◆ **SUPPLIED TEXT**:
With her camera, Tina Modotti presents a distinctive vision of 1920s Mexico. As a Hollywood actress turned Comintern agent, Modotti used photography as an artistic and political outlet.
Born in Udine,Italy, Modotti emigrated to San Fransico at the age of sixteen. She quickly established herself as a successful actress and modeled for notable photographers including Jane Reece
and Edward Weston
. The latter became her lover and artistic mentor. In 1923, Weston and Modotti set up a successful portrait studio in Mexico City. While there, Modotti moved within avant-garde circles, befriending Frida Kahlo
and Diego Rivera
It was during this period in Mexico that she developed her passion for both photography and politics; this culminated in a solo exhibition at the National Library in 1929 which emphasized the revolutionary quality of her work. A year later Modotti was exiled from Mexico because of anti-communist sentiments and in 1931 she set aside a promising career in photography to devote herself entirely to political activism. She worked as a Comintern agent until her death in 1942.

◆ **DATASET CONTENT**:
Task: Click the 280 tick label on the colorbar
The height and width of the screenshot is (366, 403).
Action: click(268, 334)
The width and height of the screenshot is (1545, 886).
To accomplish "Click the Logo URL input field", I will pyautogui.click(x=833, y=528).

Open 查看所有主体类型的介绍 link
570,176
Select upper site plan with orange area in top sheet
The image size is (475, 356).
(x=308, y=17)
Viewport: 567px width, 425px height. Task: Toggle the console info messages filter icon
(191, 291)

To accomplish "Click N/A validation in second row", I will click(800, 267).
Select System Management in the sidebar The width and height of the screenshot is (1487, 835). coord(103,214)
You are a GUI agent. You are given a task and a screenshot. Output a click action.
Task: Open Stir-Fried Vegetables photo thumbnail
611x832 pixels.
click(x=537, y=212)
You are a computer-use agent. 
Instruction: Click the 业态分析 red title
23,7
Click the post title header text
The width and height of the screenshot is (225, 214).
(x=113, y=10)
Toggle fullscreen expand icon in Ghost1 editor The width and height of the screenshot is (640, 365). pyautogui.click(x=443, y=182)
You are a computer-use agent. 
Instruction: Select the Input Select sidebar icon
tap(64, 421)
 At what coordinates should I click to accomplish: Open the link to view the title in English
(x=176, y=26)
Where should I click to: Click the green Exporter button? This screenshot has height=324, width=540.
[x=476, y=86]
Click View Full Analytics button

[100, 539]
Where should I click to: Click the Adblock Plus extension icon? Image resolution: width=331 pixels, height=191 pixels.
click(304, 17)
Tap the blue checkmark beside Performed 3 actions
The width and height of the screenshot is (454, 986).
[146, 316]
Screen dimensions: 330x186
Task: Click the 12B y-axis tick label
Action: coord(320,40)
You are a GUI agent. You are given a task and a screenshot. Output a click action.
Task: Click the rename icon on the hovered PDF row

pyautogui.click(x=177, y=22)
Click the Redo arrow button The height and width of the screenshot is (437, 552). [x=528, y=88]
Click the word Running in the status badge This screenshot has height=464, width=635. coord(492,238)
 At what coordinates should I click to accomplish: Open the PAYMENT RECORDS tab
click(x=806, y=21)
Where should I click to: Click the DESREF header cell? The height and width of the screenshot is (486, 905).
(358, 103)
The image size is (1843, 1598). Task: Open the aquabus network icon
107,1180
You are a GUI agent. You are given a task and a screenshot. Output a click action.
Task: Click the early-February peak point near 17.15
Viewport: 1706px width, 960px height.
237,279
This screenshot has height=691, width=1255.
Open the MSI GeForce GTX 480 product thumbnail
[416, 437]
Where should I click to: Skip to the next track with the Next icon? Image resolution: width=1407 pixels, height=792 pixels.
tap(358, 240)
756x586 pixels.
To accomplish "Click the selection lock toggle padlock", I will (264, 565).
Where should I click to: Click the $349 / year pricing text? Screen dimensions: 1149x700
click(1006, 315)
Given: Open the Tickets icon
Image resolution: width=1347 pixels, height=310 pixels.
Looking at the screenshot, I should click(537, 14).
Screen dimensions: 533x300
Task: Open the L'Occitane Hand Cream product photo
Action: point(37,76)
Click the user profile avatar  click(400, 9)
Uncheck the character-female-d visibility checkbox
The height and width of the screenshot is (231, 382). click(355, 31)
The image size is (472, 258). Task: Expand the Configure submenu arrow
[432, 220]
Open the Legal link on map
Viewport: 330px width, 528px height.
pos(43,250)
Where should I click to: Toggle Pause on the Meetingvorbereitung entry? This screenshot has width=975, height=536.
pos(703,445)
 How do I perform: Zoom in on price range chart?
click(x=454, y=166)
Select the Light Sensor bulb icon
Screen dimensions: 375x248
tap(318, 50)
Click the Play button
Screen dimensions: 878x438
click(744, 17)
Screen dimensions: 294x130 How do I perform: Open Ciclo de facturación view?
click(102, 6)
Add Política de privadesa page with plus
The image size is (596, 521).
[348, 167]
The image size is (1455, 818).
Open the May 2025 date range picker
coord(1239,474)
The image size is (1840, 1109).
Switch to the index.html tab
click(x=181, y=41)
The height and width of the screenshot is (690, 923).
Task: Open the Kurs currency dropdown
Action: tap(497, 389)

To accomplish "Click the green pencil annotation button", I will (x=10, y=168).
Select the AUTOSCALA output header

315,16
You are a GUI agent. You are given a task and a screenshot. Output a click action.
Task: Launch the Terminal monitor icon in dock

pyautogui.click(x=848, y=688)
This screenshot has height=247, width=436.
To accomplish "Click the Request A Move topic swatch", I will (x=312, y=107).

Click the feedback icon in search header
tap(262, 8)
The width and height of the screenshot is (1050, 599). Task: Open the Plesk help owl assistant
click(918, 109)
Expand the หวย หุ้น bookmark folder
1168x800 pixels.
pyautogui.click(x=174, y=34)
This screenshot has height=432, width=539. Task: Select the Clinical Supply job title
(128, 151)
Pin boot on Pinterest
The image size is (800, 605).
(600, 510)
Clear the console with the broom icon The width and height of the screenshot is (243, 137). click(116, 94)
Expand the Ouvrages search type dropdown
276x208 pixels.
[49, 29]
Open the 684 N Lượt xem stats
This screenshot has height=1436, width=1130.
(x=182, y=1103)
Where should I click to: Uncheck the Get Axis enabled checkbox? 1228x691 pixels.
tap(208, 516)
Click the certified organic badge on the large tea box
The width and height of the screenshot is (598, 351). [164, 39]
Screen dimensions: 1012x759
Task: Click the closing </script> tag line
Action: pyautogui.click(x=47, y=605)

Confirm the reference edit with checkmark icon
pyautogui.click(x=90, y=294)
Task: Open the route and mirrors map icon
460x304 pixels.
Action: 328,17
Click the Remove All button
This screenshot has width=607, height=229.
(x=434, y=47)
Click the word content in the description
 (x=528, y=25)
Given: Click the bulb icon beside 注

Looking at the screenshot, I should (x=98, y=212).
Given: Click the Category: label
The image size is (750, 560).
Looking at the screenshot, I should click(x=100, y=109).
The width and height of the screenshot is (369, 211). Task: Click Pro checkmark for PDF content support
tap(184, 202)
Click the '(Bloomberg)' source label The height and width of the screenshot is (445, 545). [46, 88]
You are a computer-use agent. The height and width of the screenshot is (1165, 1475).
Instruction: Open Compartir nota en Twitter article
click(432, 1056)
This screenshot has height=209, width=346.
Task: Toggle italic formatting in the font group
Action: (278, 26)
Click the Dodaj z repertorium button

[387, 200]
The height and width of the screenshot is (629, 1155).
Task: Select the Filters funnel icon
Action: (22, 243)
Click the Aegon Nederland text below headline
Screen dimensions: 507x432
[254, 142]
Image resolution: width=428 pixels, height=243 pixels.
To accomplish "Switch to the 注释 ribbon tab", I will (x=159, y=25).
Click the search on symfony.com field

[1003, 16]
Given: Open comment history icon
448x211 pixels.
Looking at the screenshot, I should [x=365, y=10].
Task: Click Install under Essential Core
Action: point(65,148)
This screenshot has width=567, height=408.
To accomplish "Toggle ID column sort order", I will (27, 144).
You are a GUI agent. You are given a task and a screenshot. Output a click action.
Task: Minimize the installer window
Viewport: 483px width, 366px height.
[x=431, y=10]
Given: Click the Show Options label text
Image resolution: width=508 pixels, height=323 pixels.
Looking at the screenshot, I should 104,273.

◆ **SHORT EXERCISE 1**:
In the passage on Tina Modotti, change "camera" to "lens" and give the passage between "With her camera, Tina" and "and political outlet.", inclusive.
◆ **SHORT EXERCISE 2**:
Recast the entries from their first line through the line holding "will click(800, 267).", inclusive, as a Markdown table. Use the columns Row and Line, and omit blank lines.

◆ **TASK OUTPUT 1**:
With her lens, Tina Modotti presents a distinctive vision of 1920s Mexico. As a Hollywood actress turned Comintern agent, Modotti used photography as an artistic and political outlet.

◆ **TASK OUTPUT 2**:
| Row | Line |
|---|---|
| 1 | Task: Click the 280 tick label on the colorbar |
| 2 | The height and width of the screenshot is (366, 403). |
| 3 | Action: click(268, 334) |
| 4 | The width and height of the screenshot is (1545, 886). |
| 5 | To accomplish "Click the Logo URL input field", I will pyautogui.click(x=833, y=528). |
| 6 | Open 查看所有主体类型的介绍 link |
| 7 | 570,176 |
| 8 | Select upper site plan with orange area in top sheet |
| 9 | The image size is (475, 356). |
| 10 | (x=308, y=17) |
| 11 | Viewport: 567px width, 425px height. Task: Toggle the console info messages filter icon |
| 12 | (191, 291) |
| 13 | To accomplish "Click N/A validation in second row", I will click(800, 267). |